Information technology workers at Southern California Edison have found themselves in the unhappy position of training their own replacements, thanks to a plan by the utility to outsource their jobs to two India-based staffing companies.
Adding insult to injury, some of the new workers are in the United States under what are known as H-1B visas — a category of visa that was designed to help American businesses fill specialized positions, not to displace American workers. And worse yet, Southern California Edison’s action appears not to be unusual: It is part of a years-long trend among companies of misusing H-1B visas to undercut wages and offshore high-paying American jobs.
FOR THE RECORD:
This editorial says Unisys was among the top two companies receiving H-1B visas for workers in 2013. Infosys is the company that should have been named. Also, the Government Accountability Office is identified under its former name, the General Accounting Office.
H-1B visas were introduced in 1990, and over the years the annual cap on them has ranged up to 195,000; it now stands at 65,000 (plus 20,000 for people with master’s degrees). President Obama, some members of Congress and the tech industry want the cap raised. Under law, visa users must have specialized training or a bachelor’s degree in the subject for which they are being hired; they must be offered the prevailing wage for that work, and they can take only jobs for which the employers could not find a qualified American worker.
But that’s not how the system has been working. Reports from the Center for Investigative Reporting, the New England Public Policy Center for the Federal Reserve Bank of Boston, and the Economic Policy Institute have spotlighted fraud and abuse problems with the H1-B program. A 2011 General Accounting Office report concluded that the departments of Labor and Homeland Security asserted insufficient oversight of the visa workers’ qualifications and wages, in part because of problems with the immigration laws themselves, including a lack of enforcement provisions. The Obama administration responded with some administrative fixes, but Congress has yet to address fundamental problems with the law.

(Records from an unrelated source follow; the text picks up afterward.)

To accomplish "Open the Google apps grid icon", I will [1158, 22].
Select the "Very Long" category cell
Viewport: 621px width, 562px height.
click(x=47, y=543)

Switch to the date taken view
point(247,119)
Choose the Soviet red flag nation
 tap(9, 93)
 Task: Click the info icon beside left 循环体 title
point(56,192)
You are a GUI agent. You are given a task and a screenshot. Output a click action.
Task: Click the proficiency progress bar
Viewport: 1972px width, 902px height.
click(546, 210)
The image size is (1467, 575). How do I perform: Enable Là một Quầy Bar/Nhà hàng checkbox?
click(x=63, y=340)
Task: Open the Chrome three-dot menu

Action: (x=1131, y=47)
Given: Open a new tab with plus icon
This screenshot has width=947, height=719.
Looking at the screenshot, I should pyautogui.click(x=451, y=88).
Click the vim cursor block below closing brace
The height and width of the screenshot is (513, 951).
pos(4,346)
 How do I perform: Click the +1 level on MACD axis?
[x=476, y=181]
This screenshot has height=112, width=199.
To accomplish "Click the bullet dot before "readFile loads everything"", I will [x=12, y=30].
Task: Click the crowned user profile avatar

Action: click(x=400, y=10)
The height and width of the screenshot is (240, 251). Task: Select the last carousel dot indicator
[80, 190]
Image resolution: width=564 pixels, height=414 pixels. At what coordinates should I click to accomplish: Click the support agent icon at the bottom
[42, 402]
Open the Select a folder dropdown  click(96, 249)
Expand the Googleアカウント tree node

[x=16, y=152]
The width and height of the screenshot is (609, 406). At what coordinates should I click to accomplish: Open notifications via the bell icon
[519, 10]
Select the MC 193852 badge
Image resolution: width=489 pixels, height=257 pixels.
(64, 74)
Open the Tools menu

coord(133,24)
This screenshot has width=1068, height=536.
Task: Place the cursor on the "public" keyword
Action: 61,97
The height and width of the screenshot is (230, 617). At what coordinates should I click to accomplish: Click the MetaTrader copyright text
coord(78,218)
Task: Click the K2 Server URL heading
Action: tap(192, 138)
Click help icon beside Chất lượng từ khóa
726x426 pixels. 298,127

Critics of the program contend that many companies use the visas to displace American workers and drive down salaries, both of which are expressly prohibited by law. Six of the top 10 companies receiving H-1B visas for workers in 2013 are based in India. The top two are Unisys and Tata Consultancy Services, the firms Southern California Edison hired to outsource the work of their 500 IT employees, 400 of whom are being laid off and 100 of whom are leaving voluntarily. About 70% of the work will shift overseas; about 20% of the jobs that remain in the U.S. are held by foreigners with H-1B visas, Edison said.
In concept, the H-1B program is a good idea. It provides a short-term mechanism for companies to bring in workers from overseas when there’s a shortage of job candidates with specific expertise. In practice, though, the system is a broken. Congress needs to fix it.